Extremely premature babies run a much higher risk of developing autism in later childhood, and even during the neonate period differences are seen in the brains of those who do. This according to a new study by researchers from Karolinska Institutet and Karolinska University Hospital in Sweden. The findings, which are published in the journal Cerebral Cortex, suggest that environmental factors can lead to autism.
Extremely preterm neonates survive at increasingly early gestation periods thanks to the advances made in intensive care in the past decades. However, babies born more than 13 weeks prematurely run a serious risk of brain damage, autism, ADHD and learning difficulties.

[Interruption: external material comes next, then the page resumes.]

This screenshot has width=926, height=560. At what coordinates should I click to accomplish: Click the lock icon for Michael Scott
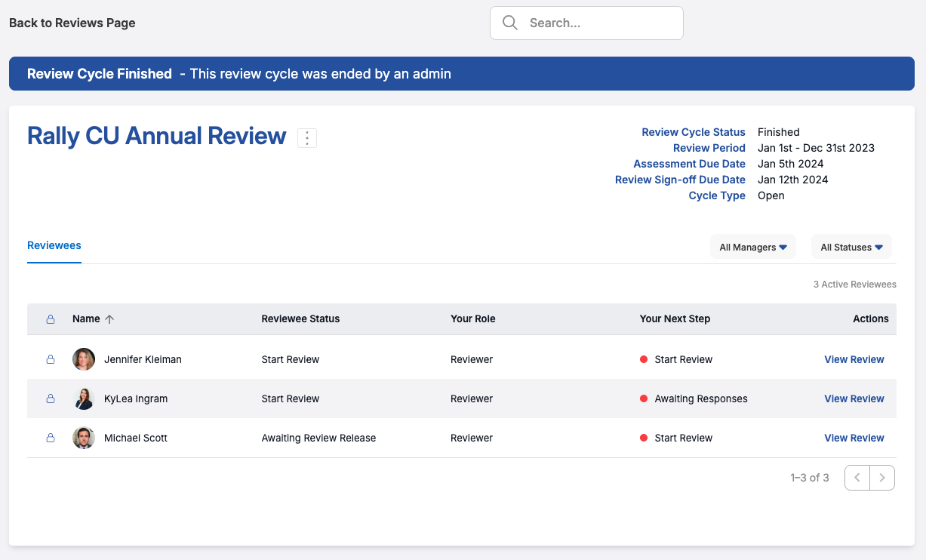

They are exposed to numerous stress factors during a period critical to brain development, and it is possible that this plays a key part in the development of autism spectrum disorder (ASD).
In this present study, the researchers examined over 100 babies who had been born extremely prematurely (i.e. before week 27, the beginning of the third trimester). With the parents' permission they studied the growth of the babies' brains using magnetic resonance imaging during the neonate period, and then screened the children for autistic features when they had reached the age of six.
"We were surprised by how many - almost 30 per cent - of the extremely preterm-born children had developed ASD symptoms," says Ulrika Ådén, researcher at the Department of Women's and Children's Health at Karolinska Institutet and neonatologist at the Neonatology clinic at Karolinska University Hospital in Sweden. "Amongst children born after full term pregnancy, the corresponding figure is 1 per cent."
The researchers found that it was more common in the group of children who had developed ASD for there to have been complications during the neonate period, such as surgery, than it was amongst their prematurely born peers who had not developed ASD. Already in the neonatal period, long before the children had manifested signs of autism, differences could be observed between the extremely preterm babies who went on to develop ASD and those who did not, with diminished growth of the parts of the brain involved in social contact, empathy and language acquisition - functions that are impaired in autistic children.
Autism is generally attributed to genetic factors, even if no specific autism gene has been identified. This new study supports previous findings indicating that birth weight and complications can increase the risk of autism.
"Our study shows that environmental factors can also cause autism," says Dr Ådén. "The brain grows best in the womb, and if the developmental environment changes too early to a life in the atmosphere, it can disrupt the organisation of cerebral networks. With new therapeutic regimes to stimulate the development of such babies and avoid stress, maybe we can reduce the risk of their developing ASD."